Rathaus-Chef besucht Notunterkunft in der Ernst-Grube-Halle / Kritik an sanitären Zuständen
Von Matthias Puppe
Oberbürgermeister Burkhard Jung (SPD) hat sich gestern in der
Ernst-Grube-Halle über die Situation der dort untergebrachten 375
Flüchtlinge informiert. Jung lobte das bisher ausnahmslos ehrenamtliche
Engagement von Johannitern, Flüchtlingsrat und anderen Initiativen bei
der Betreuung der Asylbewerber. Gleichzeitig griff er die
Landesregierung scharf an und drohte damit, sich aus dem
Lenkungsausschuss "Asyl in Sachsen" zurückzuziehen. Der Freistaat
handele nicht transparent, habe die Entwicklung der Flüchtlingszahlen
verschlafen und dabei auch Angebote der Stadt Leipzig ausgeschlagen.

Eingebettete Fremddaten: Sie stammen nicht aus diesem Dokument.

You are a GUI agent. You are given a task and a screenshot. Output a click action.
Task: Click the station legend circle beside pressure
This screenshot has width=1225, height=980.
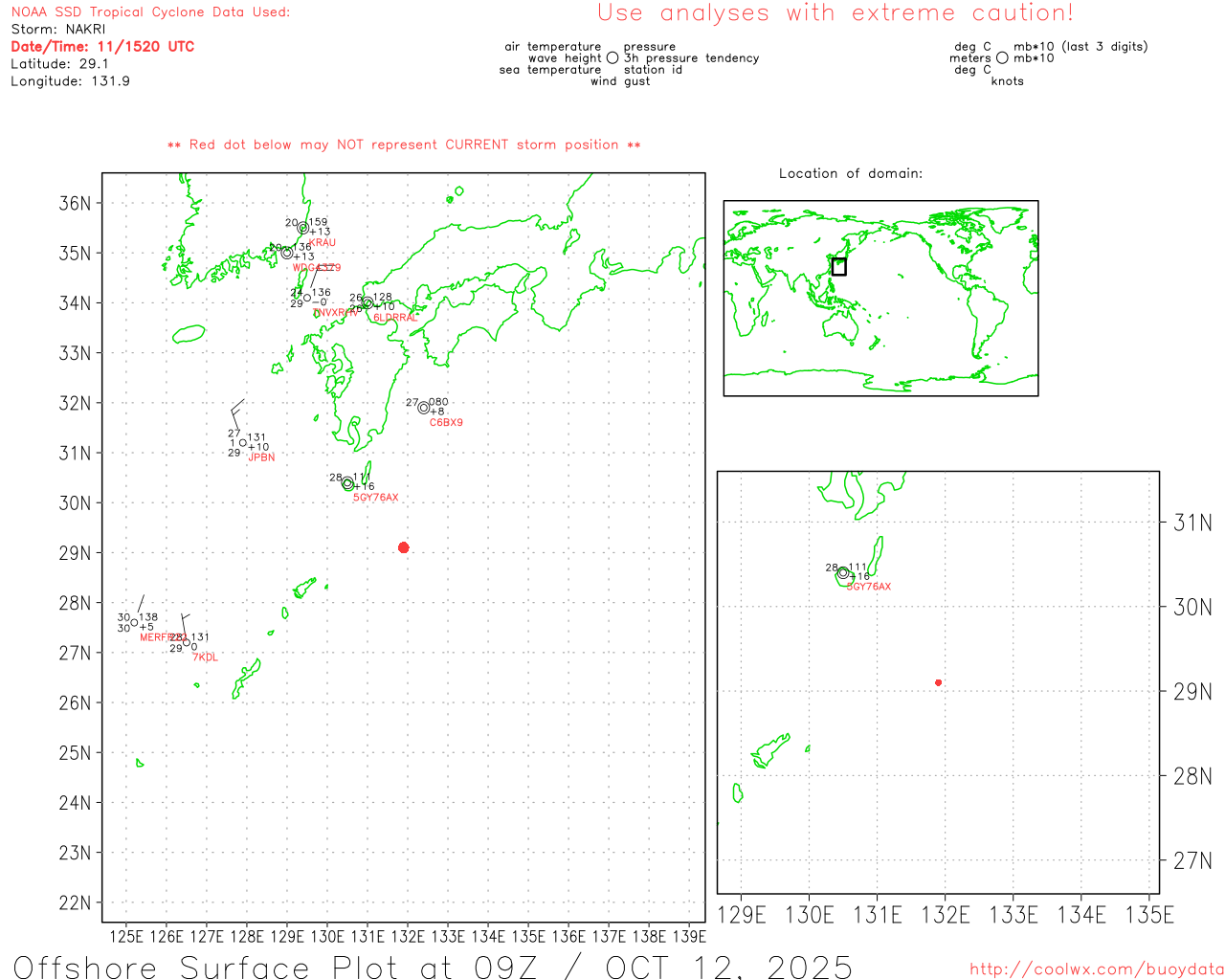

"Seit Monaten wissen wir, dass die Zahlen der Asylbewerber steigen. Wir
hatten deshalb dem Freistaat auch Angebote gemacht, frühzeitig eine
Erstaufnahme in Leipzig vorgeschlagen", sagte Jung. Die
Flüchtlingsthematik sei ein langfristiges Anliegen, könne nicht durch
Notunterkünfte wie die Ernst-Grube-Halle gelöst werden. "Wir erleben
gerade die größte Flüchtlingskatastrophe seit 1945, Millionen von
Menschen werden noch nach Deutschland kommen. Wir dürfen Entscheidungen
nicht von heute auf morgen treffen, sondern müssen die Lage ernst
nehmen", sagte der OBM. Der Freistaat hätte bereits vor Monaten die
ehemalige Kinderklinik in der Oststraße als Flüchtlingsunterkunft
vorbereiten können.
Stattdessen werden nun Zeltstädte und Turnhallen genutzt - und Kommunen
erst kurzfristig über den Bezug informiert. "Es kann doch nicht sein,
dass die Mitarbeiter der Stadt aus der Zeitung davon erfahren", ärgerte
sich Jung. In Richtung Landesregierung forderte er: "100 Prozent
Transparenz, 100 Prozent Finanzierung und einen professionellen Umgang
mit dem Thema". Sollte die Kommunikation zwischen Stadt und Land künftig
nicht direkt und auf Augenhöhe erfolgen, will sich Jung aus dem
Lenkungsausschuss Asyl in Sachsen zurückziehen, in dem Kommune und
Freistaat in regelmäßigen Abständen über Flüchtlingsfragen beraten.
Trotz Kritik an der Grube-Halle als Flüchtlingsheim wollte Jung nicht
ausschließen, dass auch die Stadt Leipzig in Zukunft Objekte mit solchen
Kapazitäten benötigen werde. Unmittelbar gebe es zudem Anfragen des
Landes, ob zwei städtische Gebäude zeitnah als Massenunterkunft genutzt
werden können. "Konkret ist noch nichts", sagte Jung.
Notquartier ist fast voll, aber für 375 Personen gibt es nur zehn Duschen
In der Ernst-Grube-Halle waren zuletzt nur noch etwa 40 Betten leer -
insgesamt 375 Flüchtlinge leben inzwischen hier auf engstem Raum. Der
OBM ließ sich von Johanniter-Koordinator Lars Menzel durch das Gebäude
führen, war danach sichtlich beeindruckt von der Leistung der vielen
Freiwilligen, aber auch der Spendenbereitschaft der Leipziger. Auch die
Netzwerke des Flüchtlingsrats hätten sich als effektiv erwiesen. Jung:
"Wir werden darüber reden, hier mehr Hauptamtlichkeit zu schaffen,
vielleicht eine weitere Stelle zu ermöglichen."
Trotzdem gebe es auch noch viele Baustellen in der Halle: So sei die
sanitäre Situation nach wie vor problematisch. Das bestätigte auch
Johanniter-Landesvorstand Bernd Bieler: "Es gibt lediglich zehn Duschen,
jeweils fünf für Frauen und Männer. Eigentlich wurden uns von der
Landesdirektion schon gestern zusätzliche Sanitärcontainer versprochen",
sagte Bieler. Um schneller Abhilfe zu schaffen, werden nun auch wieder
Gespräche mit der Uni Leipzig geführt.